New operators are heading to the intu Metrocentre after its owners were granted permission to extend the Qube area.
Intu Properties plc, the owner of the intu Metrocentre and intu Eldon Square said it has “advanced considerably” in 2013 with profit for the year more than doubling from £159m to £364m,
The developer, owner and manager of prime regional shopping centres across the UK and Spain said it saw its net rental income rise by 1.9% from £363m in 2012 to £370m in its full-year results, announced on the London Stock Exchange.
And the firm also detailed how it has received planning consent for the extension to the intu Metrocentre’s dining area.
The business has permission for a 45,000 sq ft area next to its Imax Odeon cinema which will add 11 more catering outlets and a clutch of new operators to the area.
At Eldon Square in Newcastle, the company said the major refurbishment was due to be completed later this year.
The work includes revamping 65,000 sq ft of space malls, replacing 13,000 sq ft of roof lights and constructing a new feature entrance from Northumberland Street, and introducing free wi-fi.
The business underlying earnings per share dropped slightly, from 16.1p to 15p, reflecting the £10m impact of tenants who went into administration in late 2012 and early 2013.
Intu also detailed a UK development pipeline of some £1.2bn over the next 10 years, on active management projects at most centres and extensions.

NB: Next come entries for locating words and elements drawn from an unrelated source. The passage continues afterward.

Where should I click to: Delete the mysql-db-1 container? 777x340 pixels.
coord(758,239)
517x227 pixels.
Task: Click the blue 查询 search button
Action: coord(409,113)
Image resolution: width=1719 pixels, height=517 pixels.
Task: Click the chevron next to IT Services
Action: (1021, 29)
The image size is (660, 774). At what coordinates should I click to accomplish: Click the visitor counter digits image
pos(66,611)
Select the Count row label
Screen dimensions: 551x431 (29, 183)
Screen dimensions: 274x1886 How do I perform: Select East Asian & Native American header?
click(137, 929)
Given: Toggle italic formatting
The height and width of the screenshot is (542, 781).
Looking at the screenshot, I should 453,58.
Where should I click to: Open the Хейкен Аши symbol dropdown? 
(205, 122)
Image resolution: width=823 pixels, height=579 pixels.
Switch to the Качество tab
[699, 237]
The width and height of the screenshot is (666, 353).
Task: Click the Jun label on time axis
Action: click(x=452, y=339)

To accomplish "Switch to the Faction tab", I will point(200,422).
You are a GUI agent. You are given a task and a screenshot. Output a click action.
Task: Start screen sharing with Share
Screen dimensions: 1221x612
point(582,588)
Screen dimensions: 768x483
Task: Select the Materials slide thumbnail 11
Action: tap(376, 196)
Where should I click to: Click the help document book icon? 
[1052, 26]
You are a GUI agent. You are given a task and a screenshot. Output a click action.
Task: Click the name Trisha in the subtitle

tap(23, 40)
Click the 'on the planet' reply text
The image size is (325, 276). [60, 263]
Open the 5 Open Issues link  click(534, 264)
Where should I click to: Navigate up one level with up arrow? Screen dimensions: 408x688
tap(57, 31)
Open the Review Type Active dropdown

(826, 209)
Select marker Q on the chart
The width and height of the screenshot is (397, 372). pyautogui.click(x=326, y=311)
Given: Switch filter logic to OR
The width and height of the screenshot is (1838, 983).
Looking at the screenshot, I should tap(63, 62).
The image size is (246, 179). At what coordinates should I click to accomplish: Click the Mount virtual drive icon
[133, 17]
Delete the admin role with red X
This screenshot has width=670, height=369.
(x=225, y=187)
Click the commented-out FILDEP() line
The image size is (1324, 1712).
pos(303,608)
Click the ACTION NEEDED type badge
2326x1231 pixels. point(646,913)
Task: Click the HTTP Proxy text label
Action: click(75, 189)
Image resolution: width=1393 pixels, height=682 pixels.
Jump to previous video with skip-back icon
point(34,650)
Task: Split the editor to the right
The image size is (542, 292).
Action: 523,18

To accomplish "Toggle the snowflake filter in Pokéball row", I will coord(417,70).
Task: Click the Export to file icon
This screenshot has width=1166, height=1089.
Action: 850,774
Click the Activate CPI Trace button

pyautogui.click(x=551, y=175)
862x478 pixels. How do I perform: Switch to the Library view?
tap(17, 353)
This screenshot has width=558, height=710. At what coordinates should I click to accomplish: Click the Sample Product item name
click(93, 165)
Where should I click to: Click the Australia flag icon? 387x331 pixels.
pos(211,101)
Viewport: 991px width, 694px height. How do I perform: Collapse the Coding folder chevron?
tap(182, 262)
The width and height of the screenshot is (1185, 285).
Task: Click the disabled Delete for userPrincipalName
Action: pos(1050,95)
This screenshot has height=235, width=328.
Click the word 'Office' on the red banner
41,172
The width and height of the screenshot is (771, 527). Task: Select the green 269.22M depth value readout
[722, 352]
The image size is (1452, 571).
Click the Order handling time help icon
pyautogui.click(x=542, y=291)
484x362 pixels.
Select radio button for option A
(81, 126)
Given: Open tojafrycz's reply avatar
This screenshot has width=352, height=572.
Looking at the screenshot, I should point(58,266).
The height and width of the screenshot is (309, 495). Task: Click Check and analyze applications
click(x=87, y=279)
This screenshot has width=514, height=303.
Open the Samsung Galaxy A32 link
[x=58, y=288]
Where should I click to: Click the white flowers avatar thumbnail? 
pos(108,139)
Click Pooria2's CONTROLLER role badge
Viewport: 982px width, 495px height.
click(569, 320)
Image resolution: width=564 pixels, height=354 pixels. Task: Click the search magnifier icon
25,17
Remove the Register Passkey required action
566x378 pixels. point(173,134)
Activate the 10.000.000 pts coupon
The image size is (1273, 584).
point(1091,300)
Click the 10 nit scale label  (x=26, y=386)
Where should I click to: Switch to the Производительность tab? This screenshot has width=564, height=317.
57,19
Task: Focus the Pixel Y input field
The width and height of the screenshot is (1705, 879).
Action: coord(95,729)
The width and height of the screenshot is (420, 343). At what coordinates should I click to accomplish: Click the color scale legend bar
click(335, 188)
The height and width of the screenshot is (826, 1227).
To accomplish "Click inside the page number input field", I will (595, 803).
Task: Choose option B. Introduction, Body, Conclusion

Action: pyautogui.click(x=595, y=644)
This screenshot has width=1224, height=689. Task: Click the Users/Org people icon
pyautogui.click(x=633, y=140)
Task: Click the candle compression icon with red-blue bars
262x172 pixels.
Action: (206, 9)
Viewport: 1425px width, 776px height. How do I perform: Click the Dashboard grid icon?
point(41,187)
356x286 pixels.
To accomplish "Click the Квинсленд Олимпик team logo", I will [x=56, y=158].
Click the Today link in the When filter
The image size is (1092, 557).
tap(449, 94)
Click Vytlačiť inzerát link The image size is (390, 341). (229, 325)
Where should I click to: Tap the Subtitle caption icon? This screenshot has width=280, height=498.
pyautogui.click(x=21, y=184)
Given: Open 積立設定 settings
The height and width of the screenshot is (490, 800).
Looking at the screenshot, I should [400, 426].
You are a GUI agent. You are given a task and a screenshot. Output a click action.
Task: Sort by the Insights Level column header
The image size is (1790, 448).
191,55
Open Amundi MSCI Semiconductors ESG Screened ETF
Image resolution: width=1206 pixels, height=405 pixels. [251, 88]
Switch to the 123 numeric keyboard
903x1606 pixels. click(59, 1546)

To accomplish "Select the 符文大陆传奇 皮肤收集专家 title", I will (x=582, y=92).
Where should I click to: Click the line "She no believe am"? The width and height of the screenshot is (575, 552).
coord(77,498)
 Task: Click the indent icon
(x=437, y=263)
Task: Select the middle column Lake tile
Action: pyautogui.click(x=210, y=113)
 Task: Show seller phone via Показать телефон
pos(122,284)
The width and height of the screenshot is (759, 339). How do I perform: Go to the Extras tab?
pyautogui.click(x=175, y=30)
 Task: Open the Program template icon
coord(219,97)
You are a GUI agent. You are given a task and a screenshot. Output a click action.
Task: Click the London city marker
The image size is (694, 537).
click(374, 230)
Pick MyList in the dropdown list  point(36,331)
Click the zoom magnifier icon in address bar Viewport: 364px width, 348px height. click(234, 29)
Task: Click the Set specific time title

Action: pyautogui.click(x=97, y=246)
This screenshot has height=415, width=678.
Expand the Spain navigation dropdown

David Fischel, chief executive of Intu Properties plc, commented: “Intu advanced significantly in 2013 with a rebranding, strategic acquisitions, debt refinancing, equity issuance and key planning consents for our £1.2bn development programme.
“The benefits to customers, retailers and staff from our rebranding as intu have surpassed our expectations. Successful multi-channel retailers continue to regard flagship stores in the larger super-regional and major city centres as core to their overall business.
“With the economy appearing to improve and total profit for the year including revaluations increased from £159 million to £364 million, we are prepared to withstand some minor reduction in like-for-like net rental income in the short term as we continue to invest in our centres to drive their total returns through our robust asset management approach, tenant mix repositioning and development projects.”